Objetivo del ejercicio:
Sigue escribiendo el texto sobre los libros infantiles que llegaron después de Harry Potter, empezando justo tras su última oración.

::: Extracto de página

Los autores de libros infantiles se encontraron en la rara situación de ser aceptados en las editoriales, así que se pusieron a darle. Todos sabíamos que cada vez que los lectores de Harry Potter cerraban una de las entregas, se miraban entre sí y se preguntaban “Y ahora, ¿qué hago?”
Las respuestas van de lo conmovedor –ibros sobre Harry escritos por niños y para niños, diseminados por internet– a lo repelente, como la serie Artemis Fowl, escrita por Eoin Colfer y patrocinada por Disney. Así, la divertida Molly Moon, de Georgia Byng; Los acontecimientos infortunados, de Lemony Snicket y una larga lista en la que, como en todo, abundan los malos y escasean los buenos. Lo peor fue Crepúsculo.

::::::
::: Conjunto de entradas

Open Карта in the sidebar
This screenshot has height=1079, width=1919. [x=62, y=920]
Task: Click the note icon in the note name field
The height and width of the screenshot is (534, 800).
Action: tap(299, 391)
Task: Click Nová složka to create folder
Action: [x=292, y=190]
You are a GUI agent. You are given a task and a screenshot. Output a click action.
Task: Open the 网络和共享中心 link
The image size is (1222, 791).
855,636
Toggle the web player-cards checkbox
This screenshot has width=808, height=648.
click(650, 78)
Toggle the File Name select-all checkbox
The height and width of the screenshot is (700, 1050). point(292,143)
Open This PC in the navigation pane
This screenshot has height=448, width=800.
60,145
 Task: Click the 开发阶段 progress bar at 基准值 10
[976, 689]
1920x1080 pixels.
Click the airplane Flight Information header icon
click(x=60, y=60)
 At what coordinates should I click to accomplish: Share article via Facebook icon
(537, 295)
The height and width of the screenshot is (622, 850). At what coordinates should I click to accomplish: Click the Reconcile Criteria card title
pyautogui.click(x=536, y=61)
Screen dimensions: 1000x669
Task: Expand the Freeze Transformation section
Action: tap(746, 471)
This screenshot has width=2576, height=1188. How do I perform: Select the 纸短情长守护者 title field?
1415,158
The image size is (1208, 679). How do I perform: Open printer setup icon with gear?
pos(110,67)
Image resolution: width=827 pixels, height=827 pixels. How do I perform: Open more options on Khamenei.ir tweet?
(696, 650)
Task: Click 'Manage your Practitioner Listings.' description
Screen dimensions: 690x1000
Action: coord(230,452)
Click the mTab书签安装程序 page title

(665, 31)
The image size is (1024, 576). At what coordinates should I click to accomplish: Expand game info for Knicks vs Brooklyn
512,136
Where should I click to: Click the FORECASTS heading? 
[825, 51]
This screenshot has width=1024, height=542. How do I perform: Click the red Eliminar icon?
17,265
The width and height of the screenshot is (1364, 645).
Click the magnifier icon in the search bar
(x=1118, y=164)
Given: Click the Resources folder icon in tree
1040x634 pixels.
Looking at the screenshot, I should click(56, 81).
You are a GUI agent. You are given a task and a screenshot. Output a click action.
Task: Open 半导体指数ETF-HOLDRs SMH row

::::::

Respuesta a continuación:
Por culpa de Crepúsculo, a los niños disfrazados de magos se sucedieron hordas de muchachitas que se arañan los cachetes mientras lloran. La prosa risueña de J. K. Rowling fue sustituida por el lento fluir de la melcocha; en lugar del humor, nos topamos con la ñoñería de Bella y Edward. Uno de los misterios de la vida es la increíble popularidad de esta serie: no entiendo. Y la he leído, porque lo considero un deber profesional. Lo que sí entiendo es la instantánea aparición de libros casi idénticos en los estantes, pues Crepúsculo, como antes Harry Potter, ha vendido millones y millones de ejemplares en todo el mundo.
Como es de suponerse, si el original es malo las copias son peores, metidas con calzador en los moldes: siempre hay un triángulo amoroso, la heroína es una lela, todos son desmayantes de guapos, el vampiro es un magnate y el sexo está prohibido. Todavía más pretenciosa que Crepúsculo es El descubrimiento de las brujas, de Deborah Harkness, un tomazo que encabeza la avalancha de novelas rosas disfrazadas de novelas de terror, para adolescentes y señoras distraídas.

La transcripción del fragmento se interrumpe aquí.